I love Italy.
Italians have a particular sense of elegance – refined, understated and polished, with delicate attention to detail. They are probably the most sophisticated Europeans. Yet their food is unpretentious – simple but so heavenly delicious – not to mention the desserts and the wine. And, of course, there’s the culture – the architecture, arts, music and opera.
I haven’t been to Milan in years, and the last time I went, it was for a whirlwind one-day meeting with a fashion house. All my previous visits were for business, so I lacked the opportunity to explore the history of the city, much less spend an evening at a concert or opera.
My trip in June was therefore very special. I took my daughter Melissa to discover Milan with me. It was her first visit, and mine too, as a tourist. I secured tickets to La Scala and booked a city tour. I tend to dislike tours and crowds when I travel alone, but it was the only way for us to get to see Da Vinci’s Last Supper.
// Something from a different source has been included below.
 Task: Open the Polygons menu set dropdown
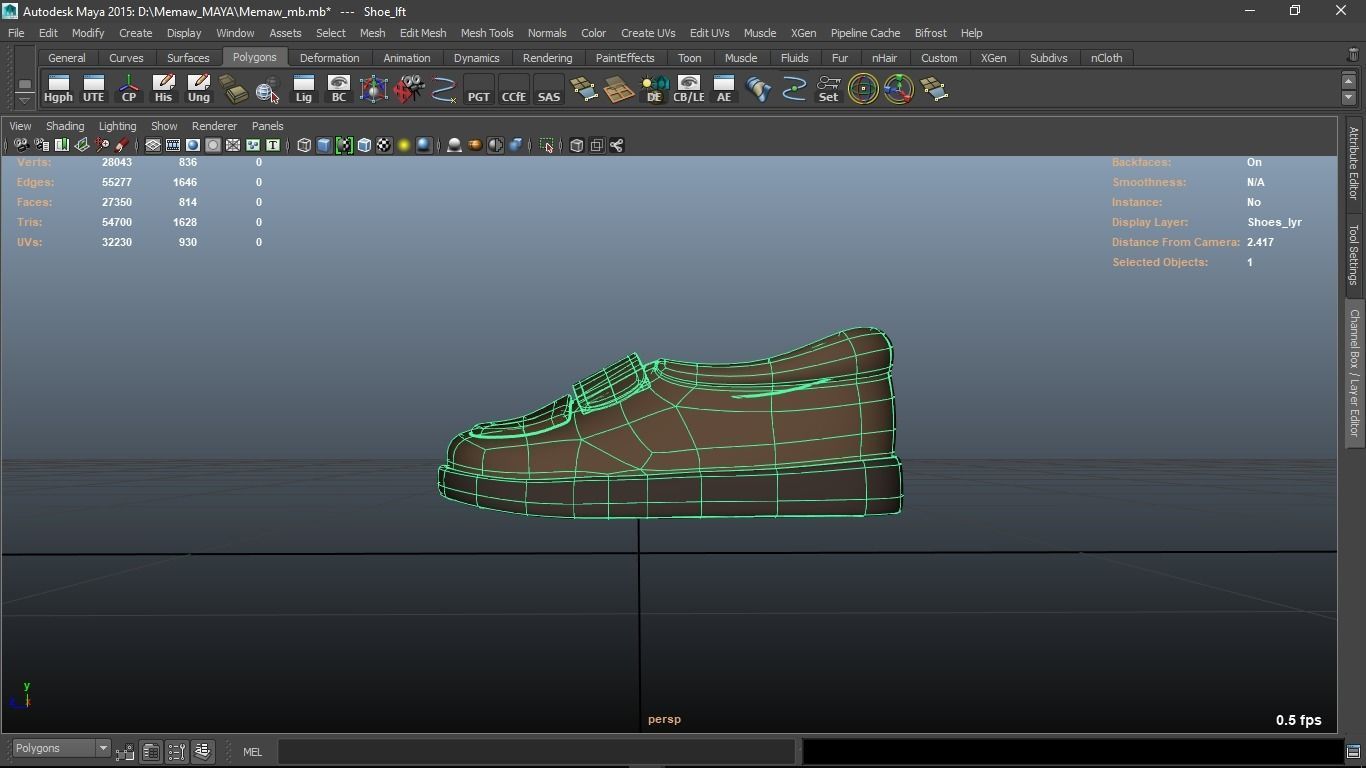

As it turned out, joining the tour was a good decision and perfect timing, because the itinerary included a visit to La Scala. Once there, I was enlightened on the opera house’s history, and visited its small museum and listened to historical anecdotes before attending the evening performance.
That night, I had my première encounter with Gounod’s Roméo and Juliette, which I had never heard before apart from a few arias. It was musically pleasant and enjoyable, though not the most outstanding work of art, in my taste.
The staging was faithful to the time during which the story is set. There was no fancy transposition, no moving the set into the 21st century, although the portrayal of Juliette felt a little exaggerated. Watching her jump around giggling and gesticulating was annoying, even if she is supposed to be a 14-year-old. Nevertheless, the young Mexican soprano Maria Alejandres was charming as Juliette. Before long, her resplendent voice, appealing physique and enthusiastic acting won the hearts of the audience.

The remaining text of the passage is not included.